Seguici e condividi:

Eroica Fenice

Filumena Marturano e i suoi figli tutt’ egual’

“A vita è tosta e nisciuno ti aiuta, o meglio, ci sta chi t’aiuta, ma ‘na vota sola, per poter dire t’aggio aiutato… poi ti saluta e nun se ne parla più.”

Eduardo De Filippo

Prosegue l’VIII Edizione della Rassegna di Teatro Amatoriale al Teatro Augusteo di Napoli con la compagnia Scacciapensieri, che ha portato in scena lo spettacolo in tre atti Filumena Marturano di Eduardo De Filippo. 

In piedi, quasi sulla soglia della camera da letto, le braccia conserte in atto di sfida, sta Filumena Marturano.

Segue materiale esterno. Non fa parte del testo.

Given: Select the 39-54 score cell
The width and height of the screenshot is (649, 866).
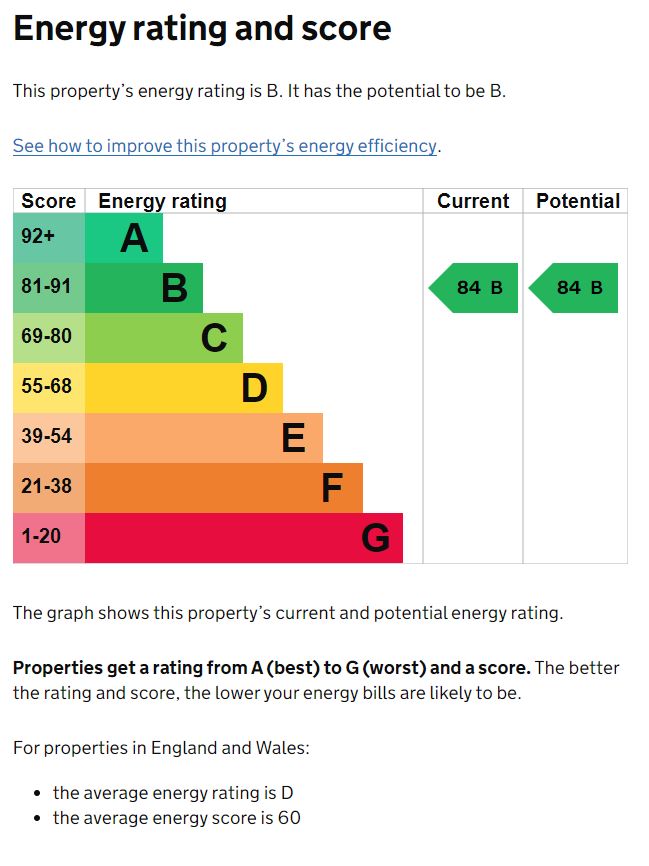Looking at the screenshot, I should coord(49,438).
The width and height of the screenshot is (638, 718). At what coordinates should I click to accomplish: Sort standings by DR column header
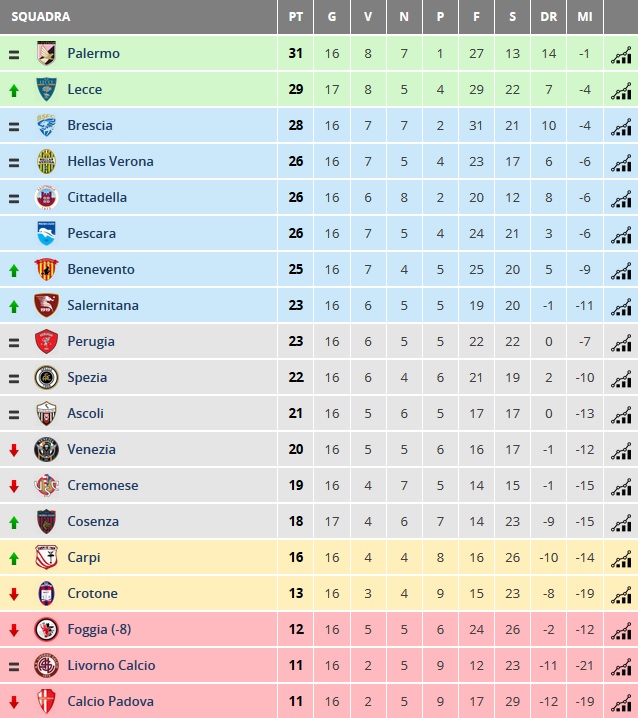click(549, 17)
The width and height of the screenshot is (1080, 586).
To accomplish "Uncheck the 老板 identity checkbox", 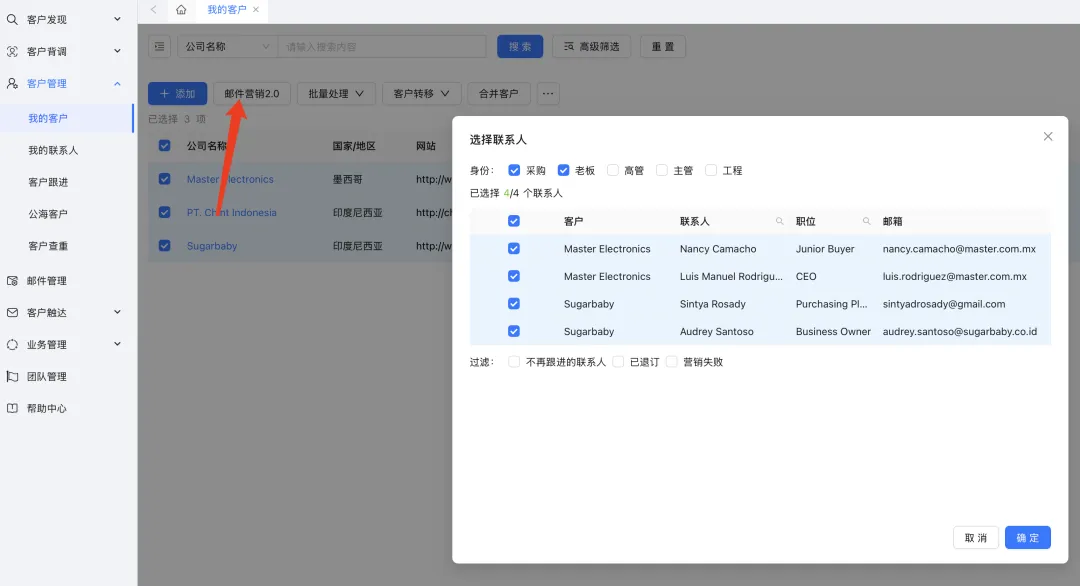I will [562, 170].
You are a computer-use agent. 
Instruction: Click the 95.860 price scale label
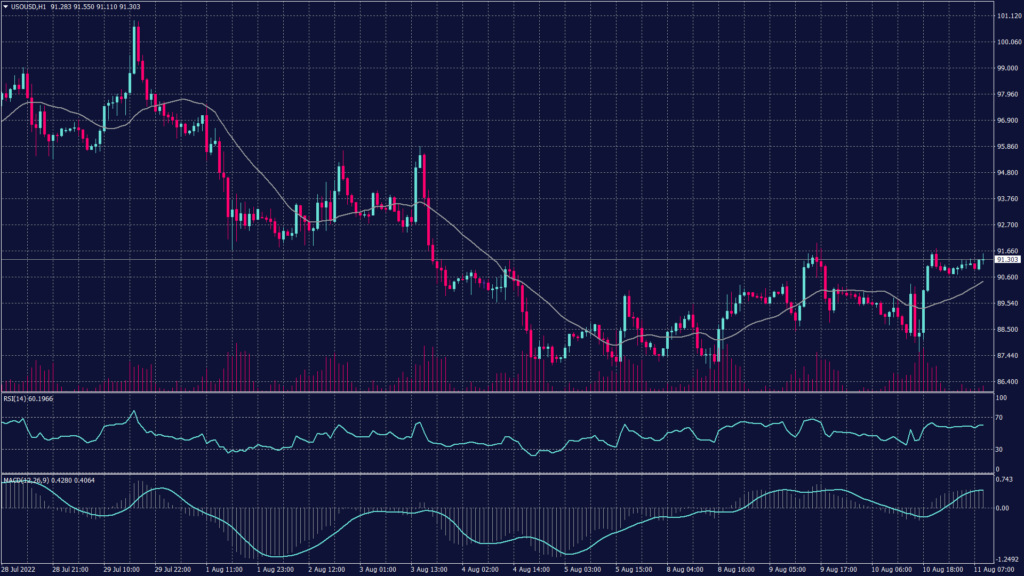coord(1002,147)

Indossa una candida e lunga camicia da notte, capelli in disordine e ravviati in fretta, piedi nudi nelle pantofole scendiletto. I tratti del volto di questa donna sono tormentati: segno di un passato di lotte e tristezze. Non ha un aspetto grossolano Filumena, ma non può nascondere la sua origine plebea: non lo vorrebbe nemmeno. I suoi gesti sono larghi e aperti, il tono della sua voce è franco e deciso da donna cosciente, ricca di intelligenza istintiva e di forza morale, da donna che conosce le leggi della vita a modo suo e a modo suo le affronta.

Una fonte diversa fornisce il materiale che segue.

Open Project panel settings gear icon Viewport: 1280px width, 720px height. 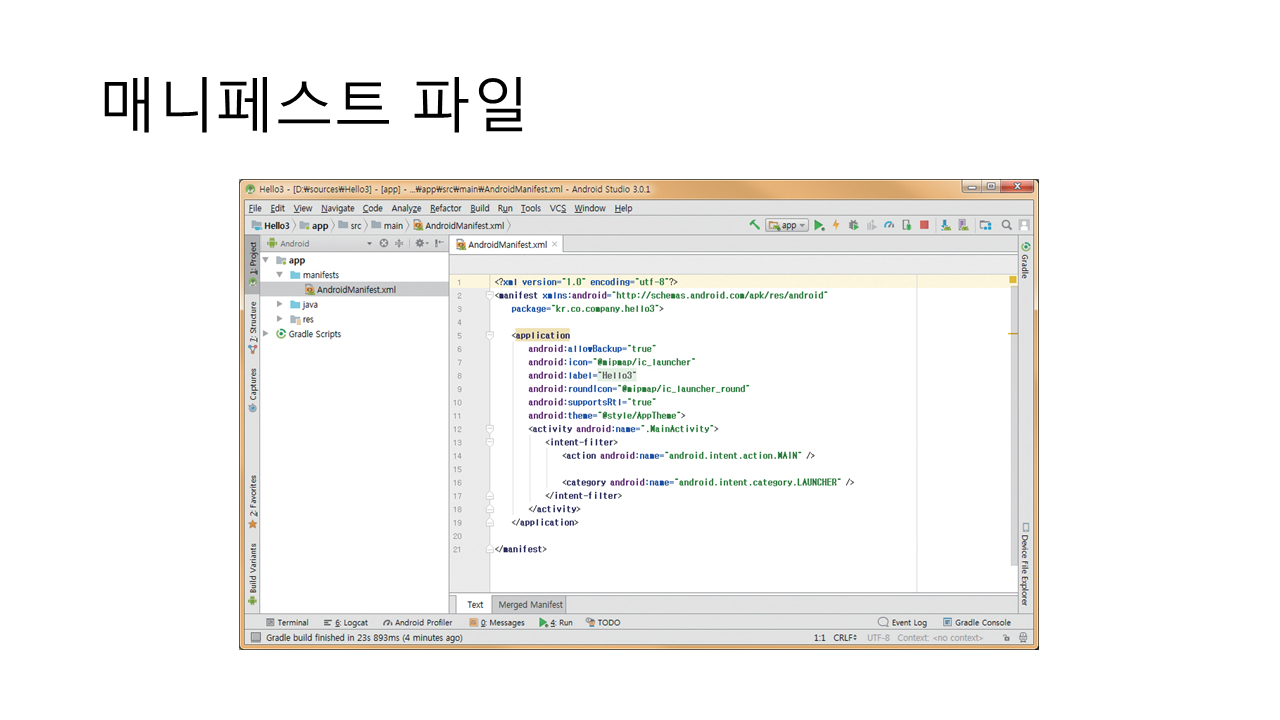pyautogui.click(x=421, y=243)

Intenso il monologo in cui racconta la sua infanzia, la sua gioventù consumatasi in Vico San Liborio fatta di miseria, nu piatt’ gruosso e non so quante forchette.

Filumena Marturano, una storia di miseria e riscatto

Filumena Marturano, scritta nell’immediato dopoguerra, è l’unica commedia di Eduardo in cui il protagonista non sia un uomo ma una donna. Filumena Marturano è la protagonista, non solo perché la commedia ha il suo nome, non solo perché obiettivamente il suo ruolo è quello fondamentale nello svolgimento della storia, ma anche e soprattutto per la caratura del personaggio che si eleva di una spanna rispetto a quella di Mimì Soriano. Filumena Marturano è una donna complessa, con una vita tormentata e faticosissima alle spalle, capace di tutto pur di raggiungere i suoi obiettivi. Una donna che, costretta dalla miseria e dalla sua famiglia, si dà alla prostituzione, perdendo la sua dignità ma non la sua voglia di riscatto, che la porterà a dare ai suoi figli, quei figli che so’ figlie e so’ tutt’egual, la famiglia che a lei è sempre mancata e che ha cercato in ogni modo e con tutte le sue forze. Filumena Marturano, che non sa piangere, perché si piange solo quando si conosce il bene e non lo si può avere, e lei il bene non lo ha mai conosciuto. Filumena Marturano, che alla fine si abbandonerà a un pianto sommesso, quando è giunto il tempo di fermarsi e non è più tempo di correre.

Prendendo spunto da un fatto di cronaca, Eduardo disegna e costruisce questa figura di donna, la  più cara delle sue creature.